PASSAGE SHOWN
:::

# Snow-Way plow lights



## 44941 (Feb 25, 2010)

Not sure where I can ask this so I'll put it here. I just picked up a snow-way 22 series plow for nothing. I bought a new remote and everything works great. I wired up the lights and nothing happened. I bought a new relay and still nothing. The parking and turn signal lights were not hooked up on the other truck that it was on. The only info on the harness is snow-way number 99100196. I pulled up the pdf and everything is hooked up right. Not sure if I am missing a ground somewhere. If I jump a wire on the relay the light will come on but dim? Any suggestions? Thanks and great fourm. Ken


----------



## hydro_37 (Sep 10, 2006)

Make sure the light tower has a good ground


----------



## basher (Nov 13, 2004)

what is the vehicle?


----------



## 44941 (Feb 25, 2010)

*ground*

Do the lights itself ground. The bolts on the lights themselves are rusted. Is that where it grounds to the plow frame? I am taking them apart to see what happens. The truck is a 94 Dodge Ram 1500. The plow came off a 2000 Mercury Mountaineer. Everything hooks up right. Just no plow lights only truck lights. I have power to the plowlight bulbs. All 3 terminals. Thanks


----------



## basher (Nov 13, 2004)

If it was a 2000 Mercury Mountaineer then according to the fit sheets a 94 1500 Ram is not a direct swap. The Mercury should have 99100792 adapters (for HB5 blubs) but you need 99100791 (for HB1 bulbs) adapters for the Ram. 

That is a lot of truck for that plow.


----------



## 44941 (Feb 25, 2010)

Working now. I found that one of the pins in the wiring harness was loose and when I wiggled it it broke off. I jumped the wire and the lights work. Thanks for the help. Yes it is alot of truck for that plow but the plow was free. It works great. Just finished up my yard now off to bed. More snow to push in the morning.


----------



## 44941 (Feb 25, 2010)

Got a new adapter for a Dodge and a harness repair kit. Thanks for all the help.


----------

:::

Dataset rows
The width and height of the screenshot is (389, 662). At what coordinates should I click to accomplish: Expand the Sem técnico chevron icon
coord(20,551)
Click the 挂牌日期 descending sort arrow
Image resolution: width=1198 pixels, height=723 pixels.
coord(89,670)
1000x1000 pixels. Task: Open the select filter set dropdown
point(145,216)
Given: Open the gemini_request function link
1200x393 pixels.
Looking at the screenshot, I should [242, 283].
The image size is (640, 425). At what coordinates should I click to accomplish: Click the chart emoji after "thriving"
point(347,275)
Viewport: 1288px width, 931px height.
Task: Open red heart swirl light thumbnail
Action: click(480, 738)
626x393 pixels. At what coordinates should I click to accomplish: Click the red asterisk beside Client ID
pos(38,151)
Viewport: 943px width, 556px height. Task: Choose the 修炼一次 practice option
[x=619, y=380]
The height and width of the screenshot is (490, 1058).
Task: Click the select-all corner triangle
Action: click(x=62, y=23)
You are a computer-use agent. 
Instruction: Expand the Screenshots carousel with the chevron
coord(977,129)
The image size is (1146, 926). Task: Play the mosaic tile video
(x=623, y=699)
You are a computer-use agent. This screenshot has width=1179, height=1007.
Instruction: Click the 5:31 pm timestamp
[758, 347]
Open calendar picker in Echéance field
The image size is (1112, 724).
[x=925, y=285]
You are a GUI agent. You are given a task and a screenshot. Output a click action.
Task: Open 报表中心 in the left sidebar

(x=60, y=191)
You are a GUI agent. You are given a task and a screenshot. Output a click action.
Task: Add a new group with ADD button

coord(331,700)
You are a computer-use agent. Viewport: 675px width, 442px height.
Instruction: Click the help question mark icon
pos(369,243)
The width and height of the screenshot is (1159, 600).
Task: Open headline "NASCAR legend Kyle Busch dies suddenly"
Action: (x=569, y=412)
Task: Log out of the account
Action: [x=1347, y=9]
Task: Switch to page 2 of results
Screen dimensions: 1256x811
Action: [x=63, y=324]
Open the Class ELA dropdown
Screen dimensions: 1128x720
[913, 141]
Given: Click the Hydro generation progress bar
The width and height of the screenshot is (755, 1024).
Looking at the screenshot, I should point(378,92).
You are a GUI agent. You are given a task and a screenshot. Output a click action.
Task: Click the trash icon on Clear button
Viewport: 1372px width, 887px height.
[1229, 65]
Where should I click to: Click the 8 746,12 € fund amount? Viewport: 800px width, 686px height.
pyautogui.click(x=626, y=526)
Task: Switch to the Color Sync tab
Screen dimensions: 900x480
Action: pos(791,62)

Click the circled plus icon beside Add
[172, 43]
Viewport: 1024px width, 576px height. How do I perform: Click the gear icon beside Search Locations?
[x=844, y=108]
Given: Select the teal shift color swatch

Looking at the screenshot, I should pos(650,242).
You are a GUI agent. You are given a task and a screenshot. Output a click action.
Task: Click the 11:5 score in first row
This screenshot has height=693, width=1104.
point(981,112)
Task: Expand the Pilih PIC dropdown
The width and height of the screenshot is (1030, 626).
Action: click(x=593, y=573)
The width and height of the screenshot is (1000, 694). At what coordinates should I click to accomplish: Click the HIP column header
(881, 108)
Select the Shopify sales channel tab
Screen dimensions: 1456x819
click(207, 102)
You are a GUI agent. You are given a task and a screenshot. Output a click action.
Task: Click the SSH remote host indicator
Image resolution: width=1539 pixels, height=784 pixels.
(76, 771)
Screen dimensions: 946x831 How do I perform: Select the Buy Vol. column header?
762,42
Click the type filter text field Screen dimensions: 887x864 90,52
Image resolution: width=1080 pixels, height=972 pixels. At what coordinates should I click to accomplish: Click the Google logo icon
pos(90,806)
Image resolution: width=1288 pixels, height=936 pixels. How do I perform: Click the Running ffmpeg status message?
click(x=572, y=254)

:::

CHALLENGE
Answer these questions from the plow lights thread:
1. What vehicle did the plow come off?
2. Which adapter part number is needed for the 94 Dodge Ram 1500?
3. What was found to be loose in the wiring harness?

RESPONSE
1. A 2000 Mercury Mountaineer.
2. 99100791 (for HB1 bulbs).
3. One of the pins.